Menurut saya, adegan-adegan yang disajikan dalam film  Sang Penari banyak yang hambar. Hal ini mungkin karena adegan-adegan yang potensial untuk dikembangkan, justru mandek, hanya ditampilkan sepintas lalu, atau justru tidak ditampilkan. Misalnya, untuk mengetahui Srintil pandai menari, Sakarya dan Kartaredja mengintip Srintil yang masih berusia 11 tahun menari diiringi calung mulut Rasus dan teman-temannya. Dari sinilah muncul kepercayaan bahwa Srintil telah kemasukan indang ronggeng. Ini di versi novelnya, sedangkan di versi filmnya tidak dihadirkan. Peristiwa awal yang penting justru dilewatkan oleh sutradara. Kemudian, pada saat ritual bukak klambu juga tidak menampilkan konflik batin Srintil, Srintil hanya cemas dan mulai menyerahkan keperawanannya dengan mudah.
Selanjutnya, Srintil digambarkan berhenti meronggeng dan melacur setelah disadarkan Rasus. Lagi-lagi tidak ada konflik batin yang kuat. Di sini dalam diri Srintil muncul jiwa keibuan. Ia ingin hidup layaknya perempuan lain, menjadi seorang istri dan mempunyai anak. Oleh karena Rasus telah pergi, Srintil melihat Goder, bayi anak tetangganya sebagai suatu hal yang menarik. Anehnya, begitu cepat sekali adegan ini diakhiri. Goder langsung direbut dari gendongan Srintil oleh para perempuan kampung. Sebaiknya adegan ini digarap lebih dalam lagi supaya pesan yang ingin disampaikan lebih jelas dan penonton tidak bingung mengapa harus ditampilkan adegan tersebut.

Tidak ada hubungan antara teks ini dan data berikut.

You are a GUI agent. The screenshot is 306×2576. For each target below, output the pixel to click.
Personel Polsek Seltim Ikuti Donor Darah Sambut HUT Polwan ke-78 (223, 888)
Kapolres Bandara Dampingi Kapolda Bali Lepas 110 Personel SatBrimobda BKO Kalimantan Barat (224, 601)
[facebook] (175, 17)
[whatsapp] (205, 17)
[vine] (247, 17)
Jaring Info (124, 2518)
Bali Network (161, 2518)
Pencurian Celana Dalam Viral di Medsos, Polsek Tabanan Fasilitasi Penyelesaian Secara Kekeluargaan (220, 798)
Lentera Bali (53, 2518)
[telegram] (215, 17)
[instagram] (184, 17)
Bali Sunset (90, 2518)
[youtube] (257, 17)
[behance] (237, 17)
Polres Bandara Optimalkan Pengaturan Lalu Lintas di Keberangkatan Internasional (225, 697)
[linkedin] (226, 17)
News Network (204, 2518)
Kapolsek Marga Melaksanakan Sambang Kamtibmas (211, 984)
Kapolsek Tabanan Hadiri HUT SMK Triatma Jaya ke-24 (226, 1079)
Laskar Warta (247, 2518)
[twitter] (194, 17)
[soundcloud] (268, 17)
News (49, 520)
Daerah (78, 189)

Hal paling mendasar dalam film yang berjudul Sang Penari tentunya harus ditampilkan tarian ronggeng yang luar biasa. Nyatanya, hal ini tidak ada. Srintil hanya ditampilkan menari sekenanya meski ekspresinya bagus. Itu pun dalam durasi yang singkat. Tari ronggeng yang merupakan salah satu budaya Indonesia tidak dieksplorasi dengan baik. Padahal, jika ditampilkan secara utuh dapat menampilkan kekayaan budaya Indonesia.

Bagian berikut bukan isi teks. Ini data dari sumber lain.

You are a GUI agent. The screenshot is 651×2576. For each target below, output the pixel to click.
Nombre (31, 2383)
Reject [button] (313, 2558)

Terlepas dari kekurangan dan kelebihannya, film Sang Penari toh tetap mewakili ruh novel Ronggeng Dukuh Paruk. Pembaca karya sastra tentunya memiliki sudut pandang, fokus, dan pemaknaan yang berbeda-beda. Dan inilah pemaknaan novel Ronggeng Dukuh Paruk dari sutradara Ifa Isfansyah.